─── DATASET RECORDS ───
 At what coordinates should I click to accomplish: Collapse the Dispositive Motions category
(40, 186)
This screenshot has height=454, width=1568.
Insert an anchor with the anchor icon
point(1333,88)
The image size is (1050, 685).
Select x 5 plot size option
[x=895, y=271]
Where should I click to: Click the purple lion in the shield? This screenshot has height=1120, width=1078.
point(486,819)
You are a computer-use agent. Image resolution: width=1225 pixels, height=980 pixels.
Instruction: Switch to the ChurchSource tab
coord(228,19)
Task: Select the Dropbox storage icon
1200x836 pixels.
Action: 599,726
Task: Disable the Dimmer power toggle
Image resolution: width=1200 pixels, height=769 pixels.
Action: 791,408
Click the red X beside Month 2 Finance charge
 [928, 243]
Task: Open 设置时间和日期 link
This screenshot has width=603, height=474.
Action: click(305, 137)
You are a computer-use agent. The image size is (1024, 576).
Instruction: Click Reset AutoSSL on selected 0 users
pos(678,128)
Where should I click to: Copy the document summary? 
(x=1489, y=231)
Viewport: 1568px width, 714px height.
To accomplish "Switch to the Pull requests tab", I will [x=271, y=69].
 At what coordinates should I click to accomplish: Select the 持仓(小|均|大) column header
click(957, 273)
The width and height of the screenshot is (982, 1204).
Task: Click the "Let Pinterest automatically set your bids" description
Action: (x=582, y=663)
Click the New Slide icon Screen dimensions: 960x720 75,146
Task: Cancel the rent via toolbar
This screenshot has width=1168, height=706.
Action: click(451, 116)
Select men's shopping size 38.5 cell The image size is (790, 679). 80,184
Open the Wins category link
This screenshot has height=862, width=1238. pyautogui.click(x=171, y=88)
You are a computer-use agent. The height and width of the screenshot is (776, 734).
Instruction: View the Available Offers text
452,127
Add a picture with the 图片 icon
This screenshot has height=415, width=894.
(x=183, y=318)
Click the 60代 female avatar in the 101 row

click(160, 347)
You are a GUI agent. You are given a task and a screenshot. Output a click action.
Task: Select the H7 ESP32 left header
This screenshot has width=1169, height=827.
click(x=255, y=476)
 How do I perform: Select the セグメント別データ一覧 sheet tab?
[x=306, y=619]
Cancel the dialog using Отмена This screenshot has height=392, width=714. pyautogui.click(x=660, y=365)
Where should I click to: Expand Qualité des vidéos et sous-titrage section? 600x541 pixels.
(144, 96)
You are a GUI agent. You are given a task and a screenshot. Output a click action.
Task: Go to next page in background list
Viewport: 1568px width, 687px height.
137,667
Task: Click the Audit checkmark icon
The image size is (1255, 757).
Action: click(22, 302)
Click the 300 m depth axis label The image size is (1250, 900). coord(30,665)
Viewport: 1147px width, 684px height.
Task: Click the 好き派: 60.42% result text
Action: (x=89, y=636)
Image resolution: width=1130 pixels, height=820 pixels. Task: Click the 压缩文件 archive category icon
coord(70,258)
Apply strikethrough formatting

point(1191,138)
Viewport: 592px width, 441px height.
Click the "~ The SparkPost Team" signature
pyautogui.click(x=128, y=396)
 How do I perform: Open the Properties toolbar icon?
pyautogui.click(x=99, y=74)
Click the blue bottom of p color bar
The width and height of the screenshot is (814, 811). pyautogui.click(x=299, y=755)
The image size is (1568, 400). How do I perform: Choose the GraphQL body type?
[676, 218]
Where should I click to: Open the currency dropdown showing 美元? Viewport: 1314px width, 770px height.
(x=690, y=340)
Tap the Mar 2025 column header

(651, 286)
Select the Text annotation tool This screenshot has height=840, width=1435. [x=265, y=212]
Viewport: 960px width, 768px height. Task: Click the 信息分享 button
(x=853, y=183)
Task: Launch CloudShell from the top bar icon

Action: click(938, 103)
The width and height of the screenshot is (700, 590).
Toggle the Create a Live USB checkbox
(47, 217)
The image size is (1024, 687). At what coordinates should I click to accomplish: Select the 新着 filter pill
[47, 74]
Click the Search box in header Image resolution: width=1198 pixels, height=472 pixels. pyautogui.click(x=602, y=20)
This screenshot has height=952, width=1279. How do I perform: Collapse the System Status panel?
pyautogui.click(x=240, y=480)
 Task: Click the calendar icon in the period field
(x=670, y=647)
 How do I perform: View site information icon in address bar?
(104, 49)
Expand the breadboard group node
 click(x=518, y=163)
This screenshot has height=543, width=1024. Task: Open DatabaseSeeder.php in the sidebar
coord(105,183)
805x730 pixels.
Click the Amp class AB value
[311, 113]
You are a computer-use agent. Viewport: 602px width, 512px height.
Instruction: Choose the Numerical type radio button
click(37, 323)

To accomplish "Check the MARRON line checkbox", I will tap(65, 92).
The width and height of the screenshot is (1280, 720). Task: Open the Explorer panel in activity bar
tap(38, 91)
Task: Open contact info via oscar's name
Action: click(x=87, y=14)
───
DIRECTIONS: Lines above that contain the string "will" make up the answer.

SOLUTION FOR THIS TASK:
To accomplish "Switch to the Pull requests tab", I will [x=271, y=69].
To accomplish "Check the MARRON line checkbox", I will tap(65, 92).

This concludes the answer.